À 34 ans, il n’y avait pas pléthore de clubs qui m’ont appelé. J’avais fait mon temps en Ligue 1. J’avais le choix entre Angers et Boulogne, mais je choisis le SCO. C’était un chouia plus intéressant financièrement et puis je pouvais découvrir une belle ville. Mes trois ans à Angers ont été fantastiques. On a échoué trois fois aux portes de la montée, malheureusement. C’est un club très sain, et je suis content que le travail d’Olivier Pickeu soit enfin récompensé. Cette année, il croque la Ligue 1 à pleines dents, c’est super.

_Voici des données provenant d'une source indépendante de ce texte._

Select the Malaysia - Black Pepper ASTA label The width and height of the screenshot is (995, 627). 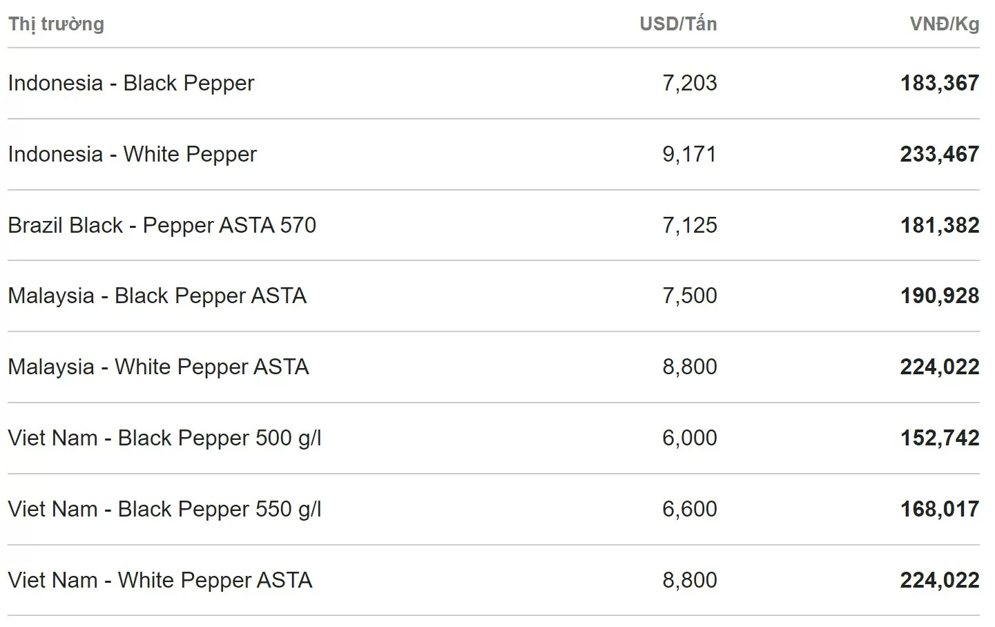(157, 296)
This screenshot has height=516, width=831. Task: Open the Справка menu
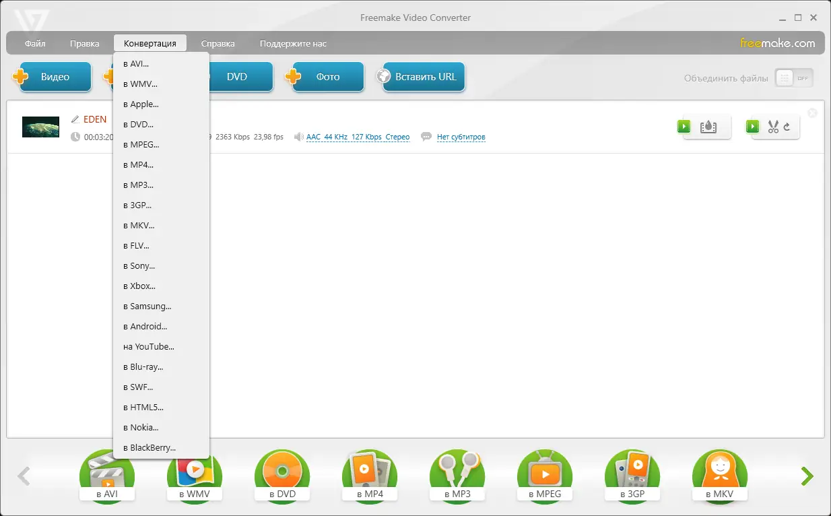tap(218, 42)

Ce mercredi, Lille et Angers s’affrontent, pour quel club avez-vous gardé le plus d’affection ?

J’ai eu deux expériences totalement différentes dans ces deux clubs, mais je me suis éclaté dans les deux. À Lille, on a joué l’Europe, à Angers, on a joué la montée, mais je me suis amusé autant dans les deux clubs. C’est là-bas que j’ai gardé le plus de contacts. Ce sont mes meilleurs souvenirs avec Lens, sauf qu’à Lens, ça ne s’est pas très bien terminé. Pour ce match, ça va être intéressant parce que Lille est en très bonne forme depuis l’arrivée d’Antonetti. Ils peuvent accrocher l’Europe. Et même Angers, qui sait. Ça va être un match sympa, je pense.

Qui est le meilleur joueur avec qui vous avez eu la chance de jouer ?

J’ai été remplaçant à Lens quand on a affronté Chris Waddle. C’était mon idole, un joueur unique, un artiste, un magicien. Mais celui qui m’a le plus impressionné à l’entraînement, c’est Vladimir Smicer. C’était un joueur exceptionnel, et puis il était d’une gentillesse rare. Il pouvait se fondre dans n’importe quel collectif.